IL LUPO AFFAMATO MANGIA PAN MUFFATO: LE CLAMOROSE SVISTE DELLA CAMPAGNA ABBONAMENTI DELLA ROMA

Andrea Andrei per Dagospia

A dare un'occhiata superficiale alla pubblicità per la campagna abbonamenti dell'A.S. Roma, si direbbe che lo staff comunicazione della società giallorossa ha fatto davvero un buon lavoro.

L'immagine ritrae un branco di lupi mentre si appresta a percorrere un corridoio che conduce all'arena. Una scritta, rigorosamente in maiuscolo, sovrasta la foto.

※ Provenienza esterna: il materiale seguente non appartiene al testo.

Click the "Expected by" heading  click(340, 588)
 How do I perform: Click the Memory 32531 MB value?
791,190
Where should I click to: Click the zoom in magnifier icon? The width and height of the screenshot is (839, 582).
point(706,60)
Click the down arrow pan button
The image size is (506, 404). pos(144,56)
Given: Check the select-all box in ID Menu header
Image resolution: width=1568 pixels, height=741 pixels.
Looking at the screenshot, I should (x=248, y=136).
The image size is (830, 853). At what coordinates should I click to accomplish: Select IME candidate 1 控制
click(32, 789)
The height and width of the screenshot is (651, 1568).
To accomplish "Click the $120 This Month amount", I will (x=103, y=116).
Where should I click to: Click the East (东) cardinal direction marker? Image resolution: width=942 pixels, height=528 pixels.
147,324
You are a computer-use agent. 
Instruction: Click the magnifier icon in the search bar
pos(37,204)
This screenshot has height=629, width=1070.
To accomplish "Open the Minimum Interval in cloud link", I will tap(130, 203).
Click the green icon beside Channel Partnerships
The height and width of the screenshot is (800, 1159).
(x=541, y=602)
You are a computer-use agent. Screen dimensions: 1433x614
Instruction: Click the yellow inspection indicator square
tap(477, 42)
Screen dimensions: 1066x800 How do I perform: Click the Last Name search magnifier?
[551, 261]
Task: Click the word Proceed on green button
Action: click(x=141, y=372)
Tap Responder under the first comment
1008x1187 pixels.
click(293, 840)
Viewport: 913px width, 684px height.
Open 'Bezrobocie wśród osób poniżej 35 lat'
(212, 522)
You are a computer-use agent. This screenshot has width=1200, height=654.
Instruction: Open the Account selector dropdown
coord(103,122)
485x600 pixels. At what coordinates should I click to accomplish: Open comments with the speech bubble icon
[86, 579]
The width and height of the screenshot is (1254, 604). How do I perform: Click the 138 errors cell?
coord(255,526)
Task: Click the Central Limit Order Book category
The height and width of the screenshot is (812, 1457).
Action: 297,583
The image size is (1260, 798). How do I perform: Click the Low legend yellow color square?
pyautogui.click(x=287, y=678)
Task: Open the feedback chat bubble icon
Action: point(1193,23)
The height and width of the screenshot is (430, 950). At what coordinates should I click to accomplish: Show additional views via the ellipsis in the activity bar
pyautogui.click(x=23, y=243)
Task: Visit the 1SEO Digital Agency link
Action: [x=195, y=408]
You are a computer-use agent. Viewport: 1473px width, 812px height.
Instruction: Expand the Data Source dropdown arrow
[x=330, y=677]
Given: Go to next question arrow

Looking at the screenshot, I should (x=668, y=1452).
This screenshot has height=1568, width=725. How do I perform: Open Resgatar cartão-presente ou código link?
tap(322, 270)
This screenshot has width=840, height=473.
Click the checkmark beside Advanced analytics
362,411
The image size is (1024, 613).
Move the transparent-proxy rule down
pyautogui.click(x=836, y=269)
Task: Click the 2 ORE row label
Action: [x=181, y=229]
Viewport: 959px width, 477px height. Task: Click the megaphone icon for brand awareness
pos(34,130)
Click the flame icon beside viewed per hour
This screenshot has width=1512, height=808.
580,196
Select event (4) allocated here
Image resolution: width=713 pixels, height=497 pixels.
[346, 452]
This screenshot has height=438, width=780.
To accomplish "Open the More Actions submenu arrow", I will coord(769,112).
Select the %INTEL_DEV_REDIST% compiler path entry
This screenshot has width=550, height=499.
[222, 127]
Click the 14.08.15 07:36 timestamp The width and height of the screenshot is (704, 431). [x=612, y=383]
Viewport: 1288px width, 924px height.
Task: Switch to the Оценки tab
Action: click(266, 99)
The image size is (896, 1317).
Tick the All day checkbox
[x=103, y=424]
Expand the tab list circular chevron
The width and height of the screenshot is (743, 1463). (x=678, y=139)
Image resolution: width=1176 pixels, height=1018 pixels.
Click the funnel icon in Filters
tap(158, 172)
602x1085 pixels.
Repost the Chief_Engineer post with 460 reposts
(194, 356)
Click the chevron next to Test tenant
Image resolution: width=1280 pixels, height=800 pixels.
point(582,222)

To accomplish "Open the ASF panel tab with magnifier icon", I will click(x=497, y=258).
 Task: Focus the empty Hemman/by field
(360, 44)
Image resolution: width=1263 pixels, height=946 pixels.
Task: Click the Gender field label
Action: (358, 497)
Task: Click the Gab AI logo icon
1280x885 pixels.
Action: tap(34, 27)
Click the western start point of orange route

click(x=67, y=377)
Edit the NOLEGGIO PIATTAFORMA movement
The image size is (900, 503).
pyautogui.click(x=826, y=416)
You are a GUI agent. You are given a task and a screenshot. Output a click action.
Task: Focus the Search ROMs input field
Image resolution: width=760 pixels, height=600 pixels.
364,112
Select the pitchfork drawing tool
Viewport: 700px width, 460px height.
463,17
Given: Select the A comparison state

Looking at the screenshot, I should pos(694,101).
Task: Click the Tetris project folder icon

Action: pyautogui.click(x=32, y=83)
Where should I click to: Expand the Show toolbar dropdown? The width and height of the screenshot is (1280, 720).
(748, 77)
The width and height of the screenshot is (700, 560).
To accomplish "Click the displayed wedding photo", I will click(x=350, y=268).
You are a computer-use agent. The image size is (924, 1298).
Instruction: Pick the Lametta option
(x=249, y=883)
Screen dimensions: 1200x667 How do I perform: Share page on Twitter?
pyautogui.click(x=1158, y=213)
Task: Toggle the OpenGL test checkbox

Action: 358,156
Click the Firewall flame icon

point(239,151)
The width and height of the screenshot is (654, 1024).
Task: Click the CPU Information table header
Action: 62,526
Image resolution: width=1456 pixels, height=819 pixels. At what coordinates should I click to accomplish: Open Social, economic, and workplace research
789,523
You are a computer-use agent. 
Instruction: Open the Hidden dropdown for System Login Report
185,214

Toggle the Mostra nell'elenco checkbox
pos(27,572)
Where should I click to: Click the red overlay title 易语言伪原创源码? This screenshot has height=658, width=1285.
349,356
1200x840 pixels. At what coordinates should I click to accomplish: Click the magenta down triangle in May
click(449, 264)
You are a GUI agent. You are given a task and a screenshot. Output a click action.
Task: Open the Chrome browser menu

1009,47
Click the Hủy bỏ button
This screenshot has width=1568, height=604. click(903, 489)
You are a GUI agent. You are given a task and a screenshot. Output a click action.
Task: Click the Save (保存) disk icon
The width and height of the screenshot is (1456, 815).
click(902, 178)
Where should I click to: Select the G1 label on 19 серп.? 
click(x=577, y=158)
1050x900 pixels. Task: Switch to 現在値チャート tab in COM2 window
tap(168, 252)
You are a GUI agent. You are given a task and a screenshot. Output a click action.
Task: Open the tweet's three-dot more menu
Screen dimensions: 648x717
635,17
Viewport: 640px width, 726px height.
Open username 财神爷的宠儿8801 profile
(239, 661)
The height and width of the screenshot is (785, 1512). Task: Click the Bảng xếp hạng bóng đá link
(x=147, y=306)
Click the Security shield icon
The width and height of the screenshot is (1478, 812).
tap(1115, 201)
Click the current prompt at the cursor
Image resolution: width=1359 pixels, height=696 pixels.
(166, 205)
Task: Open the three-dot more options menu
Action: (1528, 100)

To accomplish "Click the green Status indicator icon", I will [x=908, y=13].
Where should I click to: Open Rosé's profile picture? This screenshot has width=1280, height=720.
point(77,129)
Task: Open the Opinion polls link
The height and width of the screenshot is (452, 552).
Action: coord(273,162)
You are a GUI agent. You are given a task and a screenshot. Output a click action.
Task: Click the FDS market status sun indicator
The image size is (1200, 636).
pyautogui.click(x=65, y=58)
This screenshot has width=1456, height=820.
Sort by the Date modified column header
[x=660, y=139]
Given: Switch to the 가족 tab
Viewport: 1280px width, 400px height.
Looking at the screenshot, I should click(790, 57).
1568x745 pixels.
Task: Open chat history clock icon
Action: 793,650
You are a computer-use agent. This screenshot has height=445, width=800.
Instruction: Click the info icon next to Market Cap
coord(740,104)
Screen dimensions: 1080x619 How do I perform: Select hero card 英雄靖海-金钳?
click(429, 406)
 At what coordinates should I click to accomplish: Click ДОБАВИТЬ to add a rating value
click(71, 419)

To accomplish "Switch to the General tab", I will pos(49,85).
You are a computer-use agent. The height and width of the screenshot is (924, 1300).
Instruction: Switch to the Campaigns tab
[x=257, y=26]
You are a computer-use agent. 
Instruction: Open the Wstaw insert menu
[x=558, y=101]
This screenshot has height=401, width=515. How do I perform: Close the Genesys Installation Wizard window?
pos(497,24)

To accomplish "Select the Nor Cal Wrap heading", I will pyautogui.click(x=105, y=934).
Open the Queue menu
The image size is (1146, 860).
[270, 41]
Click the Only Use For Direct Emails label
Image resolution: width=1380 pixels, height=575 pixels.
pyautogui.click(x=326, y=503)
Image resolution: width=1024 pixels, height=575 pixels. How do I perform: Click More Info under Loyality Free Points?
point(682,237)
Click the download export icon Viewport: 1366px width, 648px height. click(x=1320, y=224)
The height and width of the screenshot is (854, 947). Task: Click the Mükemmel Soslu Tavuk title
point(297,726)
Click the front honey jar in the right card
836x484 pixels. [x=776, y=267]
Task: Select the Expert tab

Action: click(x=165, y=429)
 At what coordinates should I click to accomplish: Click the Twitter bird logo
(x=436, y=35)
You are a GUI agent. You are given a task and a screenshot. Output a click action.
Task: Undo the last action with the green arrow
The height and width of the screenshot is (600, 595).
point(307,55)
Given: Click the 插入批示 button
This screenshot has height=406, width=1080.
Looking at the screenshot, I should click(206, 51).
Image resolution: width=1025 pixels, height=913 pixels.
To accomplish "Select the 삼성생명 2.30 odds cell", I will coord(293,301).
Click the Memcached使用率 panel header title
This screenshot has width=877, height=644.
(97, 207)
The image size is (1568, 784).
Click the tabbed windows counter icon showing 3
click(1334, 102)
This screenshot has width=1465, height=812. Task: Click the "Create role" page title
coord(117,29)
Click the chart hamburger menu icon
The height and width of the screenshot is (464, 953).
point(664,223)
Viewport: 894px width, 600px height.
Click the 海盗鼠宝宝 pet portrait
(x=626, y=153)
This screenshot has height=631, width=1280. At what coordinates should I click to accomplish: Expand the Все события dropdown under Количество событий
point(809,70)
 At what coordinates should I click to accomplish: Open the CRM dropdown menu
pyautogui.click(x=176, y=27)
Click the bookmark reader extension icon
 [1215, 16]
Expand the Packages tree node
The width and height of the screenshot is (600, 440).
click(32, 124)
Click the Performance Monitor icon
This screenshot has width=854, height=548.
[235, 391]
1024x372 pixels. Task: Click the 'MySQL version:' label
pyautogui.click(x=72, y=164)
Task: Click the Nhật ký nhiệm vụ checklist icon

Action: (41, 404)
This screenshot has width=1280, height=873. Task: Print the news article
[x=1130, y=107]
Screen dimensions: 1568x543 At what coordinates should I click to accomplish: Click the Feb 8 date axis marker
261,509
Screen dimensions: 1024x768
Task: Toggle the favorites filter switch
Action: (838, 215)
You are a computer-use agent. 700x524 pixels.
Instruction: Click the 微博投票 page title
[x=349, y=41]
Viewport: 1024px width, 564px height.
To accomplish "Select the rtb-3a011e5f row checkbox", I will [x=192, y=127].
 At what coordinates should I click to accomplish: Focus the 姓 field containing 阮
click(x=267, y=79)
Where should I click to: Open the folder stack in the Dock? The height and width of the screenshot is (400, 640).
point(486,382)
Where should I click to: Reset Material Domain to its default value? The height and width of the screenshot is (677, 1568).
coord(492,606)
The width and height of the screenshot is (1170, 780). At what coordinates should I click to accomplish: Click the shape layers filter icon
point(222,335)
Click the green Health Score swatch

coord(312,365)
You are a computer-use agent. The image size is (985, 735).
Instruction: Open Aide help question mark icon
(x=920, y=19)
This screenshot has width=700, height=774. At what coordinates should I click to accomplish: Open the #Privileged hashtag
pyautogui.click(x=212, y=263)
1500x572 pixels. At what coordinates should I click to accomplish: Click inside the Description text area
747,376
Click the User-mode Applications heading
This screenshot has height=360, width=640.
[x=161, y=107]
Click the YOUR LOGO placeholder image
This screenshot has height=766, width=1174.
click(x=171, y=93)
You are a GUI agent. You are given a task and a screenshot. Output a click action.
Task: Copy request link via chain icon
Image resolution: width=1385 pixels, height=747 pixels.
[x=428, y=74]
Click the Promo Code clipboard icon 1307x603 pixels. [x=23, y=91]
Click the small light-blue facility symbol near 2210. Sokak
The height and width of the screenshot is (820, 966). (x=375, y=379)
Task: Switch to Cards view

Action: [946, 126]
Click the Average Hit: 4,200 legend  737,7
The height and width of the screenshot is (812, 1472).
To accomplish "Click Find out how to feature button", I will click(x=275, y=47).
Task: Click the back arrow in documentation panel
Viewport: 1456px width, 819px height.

Il messaggio e' chiaro: "Nessuno ha più fame di noi". In altre parole: siamo affamati di riscatto, ora che scenderemo in campo scateneremo l'inferno.

Un messaggio che, senza dubbio, va dritto alla pancia e al cuore dei tifosi, delusi e amareggiati dopo la sconfitta in Coppa Italia contro la Lazio, e desiderosi di rivincita. D'altronde l'immagine mostra (il che contribuisce a renderla di grande efficacia), i lupi non nel momento dell'attacco, ma in quello subito precedente, e cioè quando, in un'apparente quiete, percorrono silenziosamente il tunnel intravvedendo la luce, che restituirà loro la preda e che porrà fine all'astinenza.

Tutto molto bello: i lupi, l'arena, Roma, il riscatto, ecc. Soprattutto perché è positivo che una squadra che attraversa un periodo di crisi voglia ripartire dalla consapevolezza della propria situazione di svantaggio.

Peccato che però, a pensarci su un attimo, l'immagine evochi anche altro, e anzi soprattutto altro. Qualcosa che non ha affatto un'accezione positiva, almeno per la società in questione. Utilizzare la simbologia del lupo legata a quella dell'arena e' molto pericoloso, per almeno tre ragioni.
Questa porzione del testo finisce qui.